The recent legalization of same-sex marriage in all states has had a significant impact on estate planning for same-sex couples. This is an exciting time for same-sex couples in that marriage offers some very significant estate planning benefits to high-net-worth same-sex couples. The Supreme Court’s 2013 decision extended all of the spousal benefits in federal estate tax law to same-sex married couples. As a result, a surviving same-sex spouse is able to inherit his or her spouse’s entire estate without paying estate or gift taxes. They can also take advantage of estate tax “portability”, where a surviving spouse retains any unused amount of the other spouse’s estate tax exemption. Same-sex couples can now also give up to $28,000.00 a year to anyone they choose without triggering gift taxes. In addition, same-sex couples that live in states that once banned same-sex marriage can now pass their estates to the surviving spouse without any state estate taxes just like they can for federal estate tax purposes.

The legal recognition of a same-sex couple’s marriage not only impacts their estate plan, but their taxes, collection of social security survivor benefits on the passing of the first spouse receiving social security, rights to benefits and retirement savings under the ERISA and tax laws that govern qualified retirement plans such as 401K plans and IRAs, and end of life care and decision making.

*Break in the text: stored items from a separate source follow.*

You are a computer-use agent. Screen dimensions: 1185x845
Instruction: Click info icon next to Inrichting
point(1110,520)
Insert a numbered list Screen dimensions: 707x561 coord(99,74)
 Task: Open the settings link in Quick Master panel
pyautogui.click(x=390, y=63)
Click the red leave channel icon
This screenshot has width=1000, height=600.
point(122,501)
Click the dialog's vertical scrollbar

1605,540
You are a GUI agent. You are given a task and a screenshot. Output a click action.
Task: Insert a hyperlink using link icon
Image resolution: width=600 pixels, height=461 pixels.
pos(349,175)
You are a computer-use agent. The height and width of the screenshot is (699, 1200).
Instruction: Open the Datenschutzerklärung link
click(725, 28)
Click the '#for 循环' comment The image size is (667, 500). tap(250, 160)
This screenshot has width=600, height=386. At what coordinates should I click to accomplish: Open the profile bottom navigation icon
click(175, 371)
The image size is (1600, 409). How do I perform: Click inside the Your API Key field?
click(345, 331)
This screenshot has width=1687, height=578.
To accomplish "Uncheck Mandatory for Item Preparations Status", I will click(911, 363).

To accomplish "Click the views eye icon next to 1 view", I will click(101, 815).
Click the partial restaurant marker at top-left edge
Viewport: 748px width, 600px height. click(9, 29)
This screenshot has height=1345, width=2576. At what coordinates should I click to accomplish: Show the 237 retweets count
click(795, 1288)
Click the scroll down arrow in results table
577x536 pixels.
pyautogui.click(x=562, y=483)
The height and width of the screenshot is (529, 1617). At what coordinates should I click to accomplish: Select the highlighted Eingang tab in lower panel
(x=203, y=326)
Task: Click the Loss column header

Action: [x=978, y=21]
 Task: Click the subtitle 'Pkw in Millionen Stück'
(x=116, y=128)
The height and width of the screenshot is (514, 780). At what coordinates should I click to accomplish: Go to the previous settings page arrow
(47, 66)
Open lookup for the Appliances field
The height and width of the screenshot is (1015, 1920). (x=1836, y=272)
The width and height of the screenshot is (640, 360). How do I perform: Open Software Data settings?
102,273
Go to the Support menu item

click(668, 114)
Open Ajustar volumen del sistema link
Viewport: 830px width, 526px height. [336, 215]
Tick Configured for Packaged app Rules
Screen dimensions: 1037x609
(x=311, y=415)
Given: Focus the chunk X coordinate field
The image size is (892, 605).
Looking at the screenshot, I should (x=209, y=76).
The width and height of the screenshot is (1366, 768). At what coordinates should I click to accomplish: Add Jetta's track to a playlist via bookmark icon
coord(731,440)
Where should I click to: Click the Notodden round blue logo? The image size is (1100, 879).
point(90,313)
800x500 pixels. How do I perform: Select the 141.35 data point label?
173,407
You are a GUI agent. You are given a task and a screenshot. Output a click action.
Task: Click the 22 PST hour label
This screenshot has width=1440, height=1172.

With the picture for same-sex marriage having changed drastically with the recent decision of the Supreme Court, same-sex marriage now enjoys the same status, nationwide, as any other marriage. Same-sex couples now have many choices and should meet with an estate planning attorney as well as their wealth and tax advisors about what a legally recognized marital status can mean for them. Florida residents should also consult their estate planning and real estate attorney regarding the spousal benefits associated with Florida’s Homestead laws.

By Jennifer D. Peshke, Esq.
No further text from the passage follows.